I solve my problems like an adult, at the strip club drinking on a work night.
After going down on me he either said "there, it's over" or "there's an odor"... I couldn't hear him and was too embarrassed to ask him to repeat himself. I just got dressed, grabbed my bag, and left. So I don't think there's gunna be a second date. =(
Pretending to care to care about playoffs in exchange for free shots. I'm sorry in advance.
just remembered that i started a tab for just myself at 50 cent beer night last night... i dont understand my life
Thanks for talking me down from peeing on his window last night.
I am now curious as to how you would have aimed.

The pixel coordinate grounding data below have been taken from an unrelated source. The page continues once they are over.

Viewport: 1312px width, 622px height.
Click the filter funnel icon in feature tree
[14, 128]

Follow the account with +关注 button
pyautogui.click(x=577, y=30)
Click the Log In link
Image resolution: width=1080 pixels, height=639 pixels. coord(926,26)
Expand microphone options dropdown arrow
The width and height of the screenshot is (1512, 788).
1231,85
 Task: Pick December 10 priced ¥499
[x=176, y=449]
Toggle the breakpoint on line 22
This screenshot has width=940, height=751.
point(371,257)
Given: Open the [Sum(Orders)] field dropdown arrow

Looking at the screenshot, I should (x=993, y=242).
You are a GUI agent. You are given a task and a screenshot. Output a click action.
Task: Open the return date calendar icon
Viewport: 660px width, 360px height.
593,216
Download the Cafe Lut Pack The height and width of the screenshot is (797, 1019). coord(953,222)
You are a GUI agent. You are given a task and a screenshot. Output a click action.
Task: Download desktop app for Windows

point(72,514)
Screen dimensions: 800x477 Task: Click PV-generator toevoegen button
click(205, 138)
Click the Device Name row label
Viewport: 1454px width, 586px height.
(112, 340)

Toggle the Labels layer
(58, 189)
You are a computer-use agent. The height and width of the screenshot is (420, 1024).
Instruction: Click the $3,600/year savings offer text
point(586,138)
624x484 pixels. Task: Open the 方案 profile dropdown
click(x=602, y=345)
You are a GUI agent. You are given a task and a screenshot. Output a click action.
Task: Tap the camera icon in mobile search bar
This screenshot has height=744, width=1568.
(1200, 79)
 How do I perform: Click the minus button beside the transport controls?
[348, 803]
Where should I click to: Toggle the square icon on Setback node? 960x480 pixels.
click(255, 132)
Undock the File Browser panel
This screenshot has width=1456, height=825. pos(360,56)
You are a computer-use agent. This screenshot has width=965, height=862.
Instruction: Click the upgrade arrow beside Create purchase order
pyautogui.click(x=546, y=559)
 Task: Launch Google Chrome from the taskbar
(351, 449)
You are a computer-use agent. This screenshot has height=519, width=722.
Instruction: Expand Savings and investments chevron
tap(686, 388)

The port-a-pottys are knocked over so I have nowhere to sleep.
I had to make out with him. He bought me a few drinks and he was an Angels fan. As a Yankee fan that was my way of saying good game and sorry we beat the shit out of you
I got drunken sympathy for the whales' plight last night and signed up to give $50 monthly to Greenpeace. Calling to cancel was worse than the hangover.
Hear that? That's the wail of a dying whale. Murderer.
Dude, all I know is that I came out of this thing wearing a snorkel mask and completely covered in glitter and soap.
Can you think of a sexual word rhyming with snorkel?
The three yr old girl I nanny grabbed a pole just now and is chanting "this is my house"
Sounds like you at that dive bar last weekend
I texted him a series of texts in which the first letters of each text spelled out "WE SHOULD HAVE SEX". If that's not dedication to the dick, I don't know what is
his first fb message to me in 3 years was "is your cock open for business?" im blocking him
ive decided that just saying "yes" when people assume I am something other than Caucasian will highly benefit my love life. last night I was native.
Just so you know, I choose to answer your bootytext tonight because it was the most creative.